PDVSA was supposed to pay a total of $539 million in interest last week for several bonds and it only paid $135 million for one of them. The balance, $404 million, is missing in action.
PDVSA is either way, way short on cash, or its finance department is run by Cantinflas. Alarmingly, it’s not entirely clear which one it is.
This is not quite Default, not with a capital-D yet anyway. Under the bond prospectus, PDVSA entered a 30-day grace period after it failed to make payments at the contractual date. It’s only if PDVSA fails to pay bondholders during this 30-day grace period that bondholders can trigger an outright Default.
Bizarrely, PDVSA’s CEO tweeted a press release to clarifies that the bonds were paid, despite the fact that bondholders say they never got the money.
Una vez más las calificadoras de riesgo internacionales y sus títeres nacionales salen a propagar información falsa irresponsablemente!! pic.twitter.com/SRswh6YO3a
— Eulogio Del Pino (@delpinoeulogio) November 22, 2016
It’s like he’s saying PDVSA put the check in the mail, and the fact that it hasn’t arrived yet is your problem. He then went on to, you guessed it, blame a giant international conspiracy for his screw-up.

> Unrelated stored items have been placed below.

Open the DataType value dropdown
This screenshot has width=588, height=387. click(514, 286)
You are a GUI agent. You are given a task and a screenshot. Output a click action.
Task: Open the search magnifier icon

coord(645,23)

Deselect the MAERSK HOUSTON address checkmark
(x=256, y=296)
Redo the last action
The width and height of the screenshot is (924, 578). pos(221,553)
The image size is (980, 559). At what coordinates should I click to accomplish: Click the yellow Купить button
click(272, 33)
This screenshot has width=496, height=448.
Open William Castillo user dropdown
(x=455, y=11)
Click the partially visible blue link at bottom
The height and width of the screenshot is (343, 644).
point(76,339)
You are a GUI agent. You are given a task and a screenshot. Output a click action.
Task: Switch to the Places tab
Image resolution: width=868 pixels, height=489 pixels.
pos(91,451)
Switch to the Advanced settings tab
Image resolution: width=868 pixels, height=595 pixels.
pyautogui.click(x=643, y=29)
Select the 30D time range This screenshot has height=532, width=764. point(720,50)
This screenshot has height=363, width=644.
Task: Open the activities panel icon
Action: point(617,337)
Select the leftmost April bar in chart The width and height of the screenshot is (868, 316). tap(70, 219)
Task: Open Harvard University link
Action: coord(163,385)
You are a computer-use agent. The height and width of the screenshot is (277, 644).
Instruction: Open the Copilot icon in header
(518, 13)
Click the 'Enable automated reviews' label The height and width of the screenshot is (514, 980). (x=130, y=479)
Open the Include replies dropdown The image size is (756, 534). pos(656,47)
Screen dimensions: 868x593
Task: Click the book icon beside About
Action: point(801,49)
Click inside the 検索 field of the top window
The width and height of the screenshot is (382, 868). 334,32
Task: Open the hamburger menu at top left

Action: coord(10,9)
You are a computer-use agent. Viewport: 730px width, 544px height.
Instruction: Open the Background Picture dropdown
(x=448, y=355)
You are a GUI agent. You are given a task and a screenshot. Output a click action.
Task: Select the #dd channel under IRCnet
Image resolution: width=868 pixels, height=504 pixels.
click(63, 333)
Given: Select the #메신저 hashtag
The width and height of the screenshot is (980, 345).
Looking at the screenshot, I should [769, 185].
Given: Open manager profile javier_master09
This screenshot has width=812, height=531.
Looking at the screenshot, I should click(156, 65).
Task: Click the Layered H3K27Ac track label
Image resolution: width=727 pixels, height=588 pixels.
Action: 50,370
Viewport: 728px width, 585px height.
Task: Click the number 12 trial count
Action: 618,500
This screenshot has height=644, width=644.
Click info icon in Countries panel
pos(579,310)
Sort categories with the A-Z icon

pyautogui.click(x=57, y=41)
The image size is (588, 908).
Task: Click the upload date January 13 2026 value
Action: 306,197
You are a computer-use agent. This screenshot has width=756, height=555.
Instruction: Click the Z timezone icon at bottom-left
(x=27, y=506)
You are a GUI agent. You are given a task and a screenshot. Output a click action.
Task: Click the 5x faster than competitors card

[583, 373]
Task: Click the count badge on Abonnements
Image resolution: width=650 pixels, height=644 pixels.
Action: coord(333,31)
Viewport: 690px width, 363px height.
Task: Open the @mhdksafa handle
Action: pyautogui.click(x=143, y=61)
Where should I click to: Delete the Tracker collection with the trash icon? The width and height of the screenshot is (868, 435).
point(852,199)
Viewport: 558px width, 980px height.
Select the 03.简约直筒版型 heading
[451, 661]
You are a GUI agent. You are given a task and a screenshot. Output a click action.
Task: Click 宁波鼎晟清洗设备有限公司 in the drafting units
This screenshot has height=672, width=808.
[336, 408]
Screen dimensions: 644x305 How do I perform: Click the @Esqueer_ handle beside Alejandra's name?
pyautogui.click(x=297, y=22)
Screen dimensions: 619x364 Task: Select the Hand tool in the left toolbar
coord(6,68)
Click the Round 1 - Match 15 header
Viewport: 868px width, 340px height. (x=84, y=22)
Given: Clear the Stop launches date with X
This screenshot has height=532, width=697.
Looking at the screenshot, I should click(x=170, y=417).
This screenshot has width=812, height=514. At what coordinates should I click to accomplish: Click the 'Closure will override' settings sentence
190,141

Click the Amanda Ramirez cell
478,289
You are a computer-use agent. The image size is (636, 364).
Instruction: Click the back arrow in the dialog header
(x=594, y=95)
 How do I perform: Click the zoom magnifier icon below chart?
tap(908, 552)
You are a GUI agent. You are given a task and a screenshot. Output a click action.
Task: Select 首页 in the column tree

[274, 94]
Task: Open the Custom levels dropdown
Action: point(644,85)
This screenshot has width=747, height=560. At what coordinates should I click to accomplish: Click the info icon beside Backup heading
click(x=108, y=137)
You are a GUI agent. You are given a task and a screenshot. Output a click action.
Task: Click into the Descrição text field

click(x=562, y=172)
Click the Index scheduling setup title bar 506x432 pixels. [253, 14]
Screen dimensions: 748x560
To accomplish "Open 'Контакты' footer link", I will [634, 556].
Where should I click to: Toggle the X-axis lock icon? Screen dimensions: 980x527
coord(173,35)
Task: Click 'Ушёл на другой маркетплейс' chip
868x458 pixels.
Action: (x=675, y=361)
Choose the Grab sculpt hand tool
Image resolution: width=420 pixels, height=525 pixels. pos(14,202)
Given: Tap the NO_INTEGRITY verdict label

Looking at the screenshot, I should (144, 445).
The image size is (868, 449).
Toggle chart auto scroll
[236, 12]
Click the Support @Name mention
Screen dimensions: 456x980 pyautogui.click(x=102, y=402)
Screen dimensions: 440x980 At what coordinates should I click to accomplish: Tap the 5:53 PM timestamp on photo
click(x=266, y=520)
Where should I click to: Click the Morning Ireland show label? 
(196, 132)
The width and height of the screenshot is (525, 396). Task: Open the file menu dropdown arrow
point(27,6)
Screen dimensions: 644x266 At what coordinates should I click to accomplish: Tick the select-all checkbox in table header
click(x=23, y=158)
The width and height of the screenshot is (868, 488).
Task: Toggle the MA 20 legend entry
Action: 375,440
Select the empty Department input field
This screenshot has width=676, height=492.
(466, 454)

Still, the Cantinflas Hypothesis can’t be dismissed.
This stunning development is consistent with the Wall Street consensus from earlier in the day that this is down to some administrative SNAFU — though a SNAFU on a hell of a scale, if that’s what it is.
That said, I’m not entirely convinced. If PDVSA made a clerical error, they would admit it and say everything is fine. But if they were scrambling for cash in a liquidity squeeze, they would also say it was a clerical error and that everything is dandy, because PDVSA would gain nothing by admitting a liquidity crunch.
So Eulogio’s story that everything’s just fine won’t convince me until bondholders actually get paid.
Still, the Cantinflas Hypothesis can’t be dismissed. There have been a number of important changes at the operational level at PDVSA, including Citbank’s decision to resign as PDVSA’s paying agent. The ongoing brain-drain is probably hitting PDVSA’s finance and accounting departments, too. It kind of boggles the mind that there may be nobody left in La Campiña able to perform routine administrative tasks like, y’know, paying debts on time…but there you go.
If PDVSA does not have the cash to make these payments, Wall Street analysts underestimated how bad PDVSA’s cashflow situation is. Before this news, most Wall Street analysts believed that if PDVSA defaults, it will be in 2017 or later. It doesn’t seem to make sense that they would’ve bent over backwards to make larger payments a few weeks ago only to sleepwalk into default last week. But who knows? So much about Venezuela doesn’t make sense these days.
At best, this is just an embarrassing blunder for PDVSA. At worst, it’s the end of the line. Either way, it’s not encouraging. Poor PDVSA 35s, who go to sleep in the worst kind of limbo: not even Eulogio’s word is backing them now.